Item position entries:
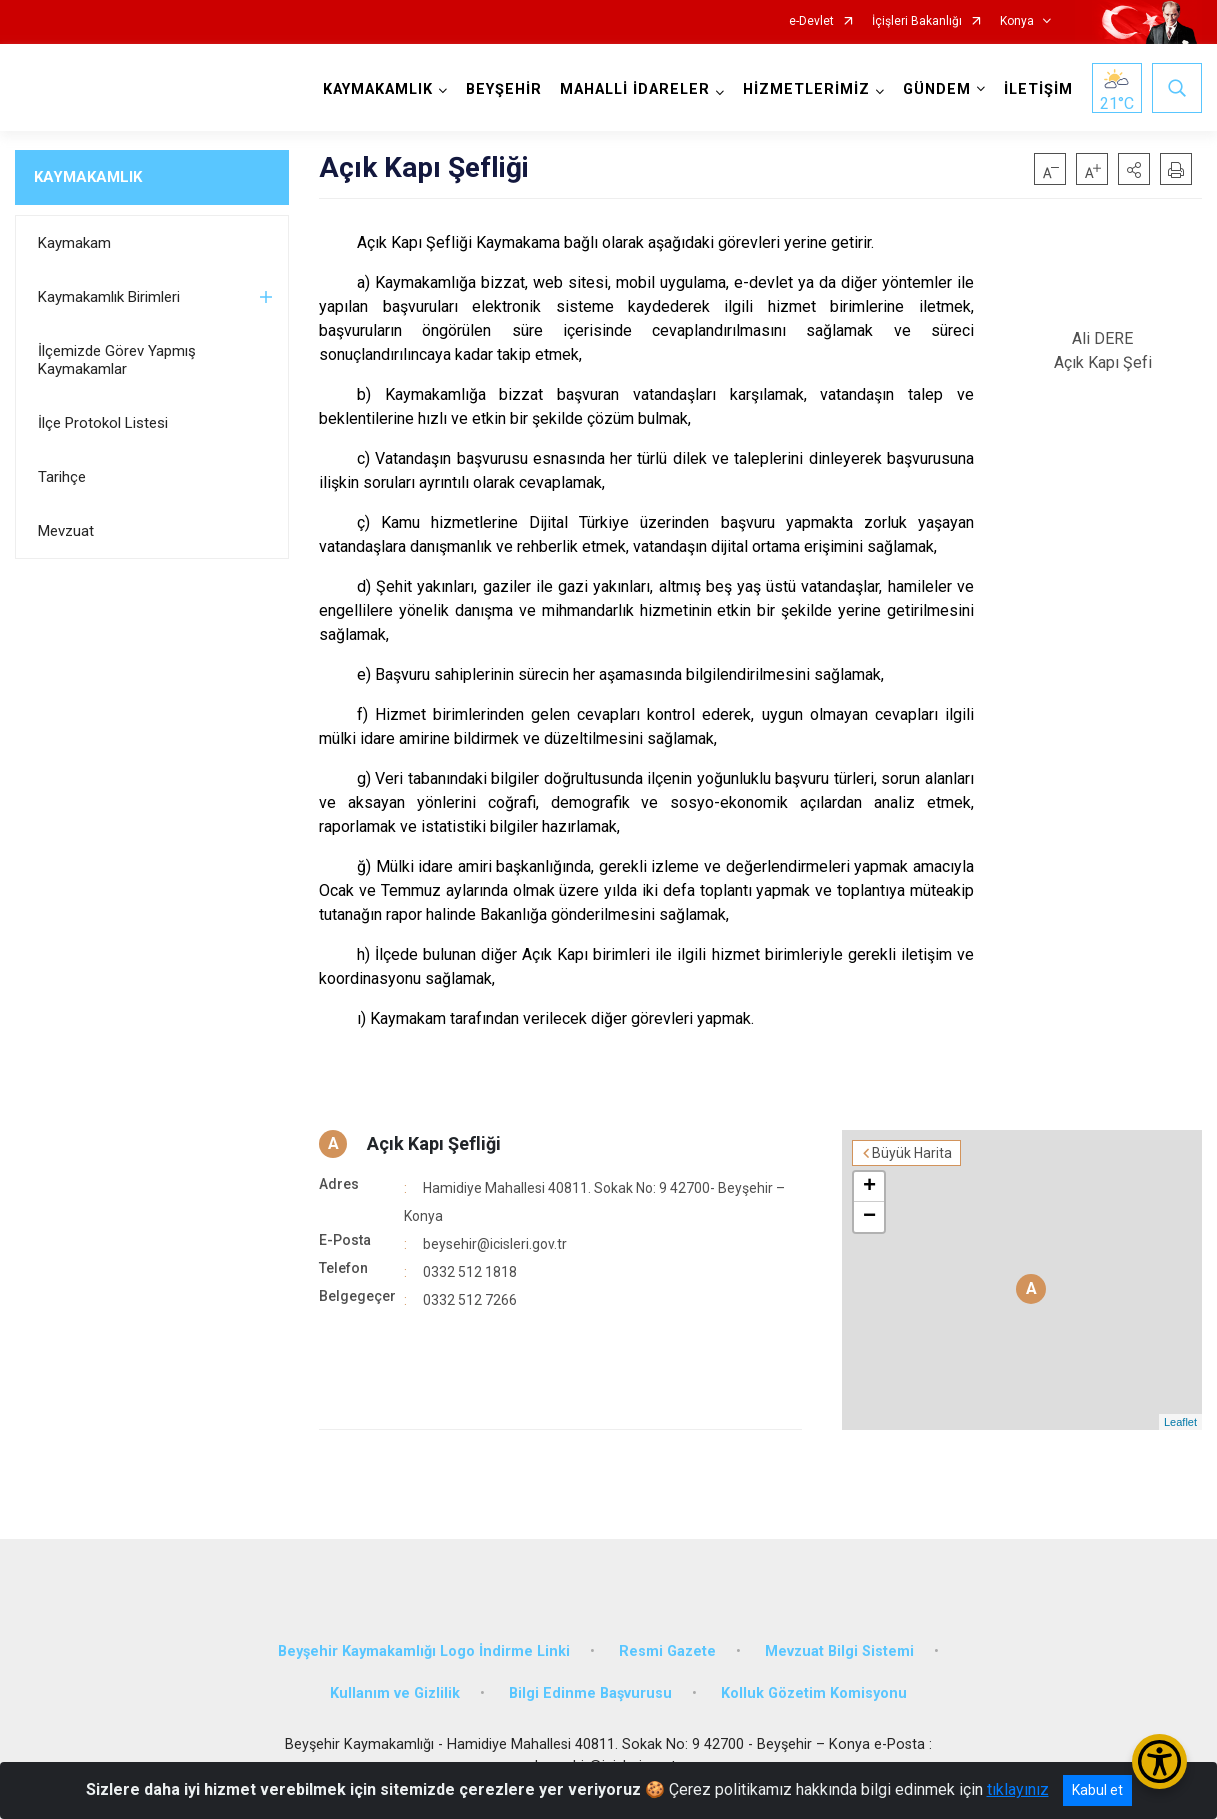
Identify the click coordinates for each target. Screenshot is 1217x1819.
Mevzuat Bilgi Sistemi (839, 1651)
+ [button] (869, 1187)
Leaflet (1180, 1422)
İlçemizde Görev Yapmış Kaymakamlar (117, 360)
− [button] (869, 1217)
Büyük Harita (912, 1153)
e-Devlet (811, 21)
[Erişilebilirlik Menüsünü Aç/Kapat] (1159, 1761)
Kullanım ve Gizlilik (395, 1693)
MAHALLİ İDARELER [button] (635, 89)
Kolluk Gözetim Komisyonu (814, 1693)
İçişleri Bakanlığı (917, 21)
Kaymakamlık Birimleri (109, 297)
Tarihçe (62, 477)
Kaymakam (74, 243)
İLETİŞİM (1038, 89)
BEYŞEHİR (504, 89)
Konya (1017, 21)
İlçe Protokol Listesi (103, 423)
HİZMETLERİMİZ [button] (806, 89)
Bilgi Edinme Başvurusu (590, 1693)
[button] (1134, 169)
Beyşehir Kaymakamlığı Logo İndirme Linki (424, 1651)
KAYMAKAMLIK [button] (378, 89)
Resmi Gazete (667, 1651)
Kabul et (1097, 1790)
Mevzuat (66, 531)
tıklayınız (1018, 1789)
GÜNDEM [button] (937, 89)
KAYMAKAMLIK (88, 177)
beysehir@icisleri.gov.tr (495, 1244)
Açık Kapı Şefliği (434, 1143)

= TASK BRIEF =
Convert all of the data above into a numbered list, skipping any blank lines and leaving the pictures out.

= THE OUTPUT =
1. Identify the click coordinates for each target. Screenshot is 1217x1819.
2. Mevzuat Bilgi Sistemi (839, 1651)
3. + [button] (869, 1187)
4. Leaflet (1180, 1422)
5. İlçemizde Görev Yapmış Kaymakamlar (117, 360)
6. − [button] (869, 1217)
7. Büyük Harita (912, 1153)
8. e-Devlet (811, 21)
9. [Erişilebilirlik Menüsünü Aç/Kapat] (1159, 1761)
10. Kullanım ve Gizlilik (395, 1693)
11. MAHALLİ İDARELER [button] (635, 89)
12. Kolluk Gözetim Komisyonu (814, 1693)
13. İçişleri Bakanlığı (917, 21)
14. Kaymakamlık Birimleri (109, 297)
15. Tarihçe (62, 477)
16. Kaymakam (74, 243)
17. İLETİŞİM (1038, 89)
18. BEYŞEHİR (504, 89)
19. Konya (1017, 21)
20. İlçe Protokol Listesi (103, 423)
21. HİZMETLERİMİZ [button] (806, 89)
22. Bilgi Edinme Başvurusu (590, 1693)
23. [button] (1134, 169)
24. Beyşehir Kaymakamlığı Logo İndirme Linki (424, 1651)
25. KAYMAKAMLIK [button] (378, 89)
26. Resmi Gazete (667, 1651)
27. Kabul et (1097, 1790)
28. Mevzuat (66, 531)
29. tıklayınız (1018, 1789)
30. GÜNDEM [button] (937, 89)
31. KAYMAKAMLIK (88, 177)
32. beysehir@icisleri.gov.tr (495, 1244)
33. Açık Kapı Şefliği (434, 1143)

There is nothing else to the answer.